Event study is name for a specific methodology for studying events which is primarily used in the field of finance (although you can find non-financial applications in the literature as well). Following the seminal work of MacKinlay (1997) on event studies an event study studies impact of identifiable event or events with the following steps:
- Event/Event Window Identification:
The initial task of conducting an event study is to define the event of interest
and identify the period over which the
security prices of the firms involved in
this event will be examined-the event
window. For example, if one is looking at
the information content of an earnings
with daily data, the event will be the
earnings announcement and the event
window will include the one day of the
announcement. It is customary to define
the event window to be larger than the
specific period of interest. This permits
examination of periods surrounding the event. . In practice, the period of interest
is often expanded to multiple days, including at least the day of the announcement and the day after the announcement. This captures the price
effects of announcements which occur
after the stock market closes on the announcement day. The periods prior to
and after the event may also be of interest.

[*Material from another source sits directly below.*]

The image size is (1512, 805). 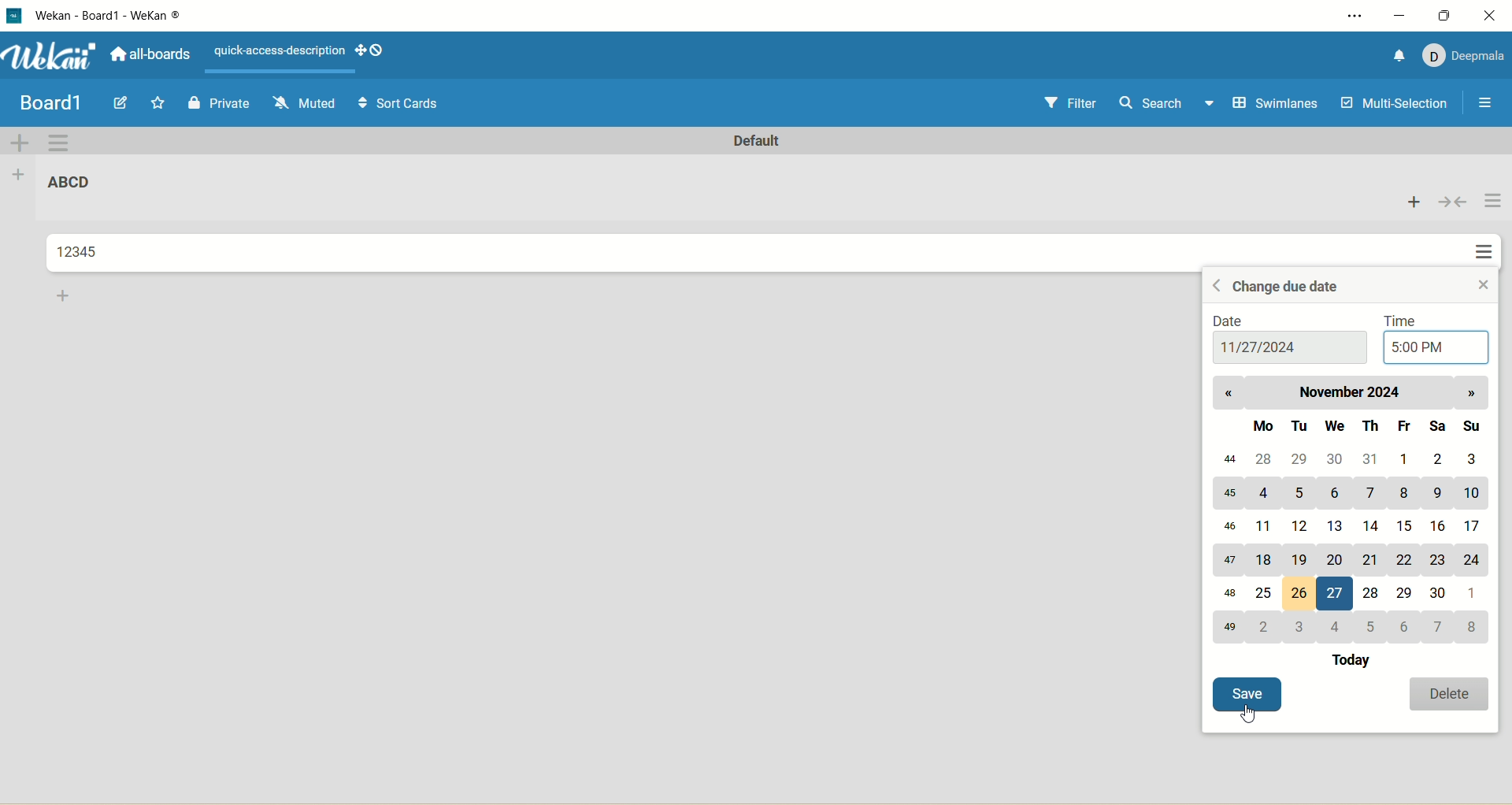 I want to click on add, so click(x=1415, y=201).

For example, in the earnings announcement case, the market may acquire information about the earnings
prior to the actual announcement and
one can investigate this possibility by examining pre-event returns.
- Selection Criteria
After identifying the event, it is necessary to determine the selection criteria
for the inclusion of a given firm in the
study. The criteria may involve restrictions imposed by data availability such as
listing on the New York Stock Exchange
or the American Stock Exchange or may
involve restrictions such as membership
in a specific industry
- Measuring Abnormal Returns
Appraisal of the event's impact requires a measure of the abnormal return.
The abnormal return is the actual ex post
return of the security over the event window minus the normal return of the firm
over the event window. The normal return is defined as the expected return
without conditioning on the event taking
place.
This can be done in various different ways. However, generally you will have to select some estimation window based on which you create an auxiliary model that will tell you what a normal returns should be during the event and then abnormal returns are just the difference between normal estimated and observed ex-post returns.
- Design Testing Framework:
Next
comes the design of the testing framework for the abnormal returns. Important considerations are defining the null
hypothesis and determining the techniques for aggregating the individual
firm abnormal returns.
Once you calculate your abnormal returns its important to test somehow to see if these are significant. Again there are various ways how to do that, often you see people testing whether the abnormal returns are statistically significantly different from zero using normal or $t$ distribution.
You can have further look at some student friendly explanation of event study methodology in Brooks Introductory Econometrics for Finance pp640. Also, note most sources do not break the methodology into 4 distinct steps and just present it as a whole, I just broken it down into 4 steps so its easier to follow, but its all part of single methodology.
PS: Note the terminology might not be always used consistently across different fields/subfields, but in economics when we talk about event studies it is typically the above.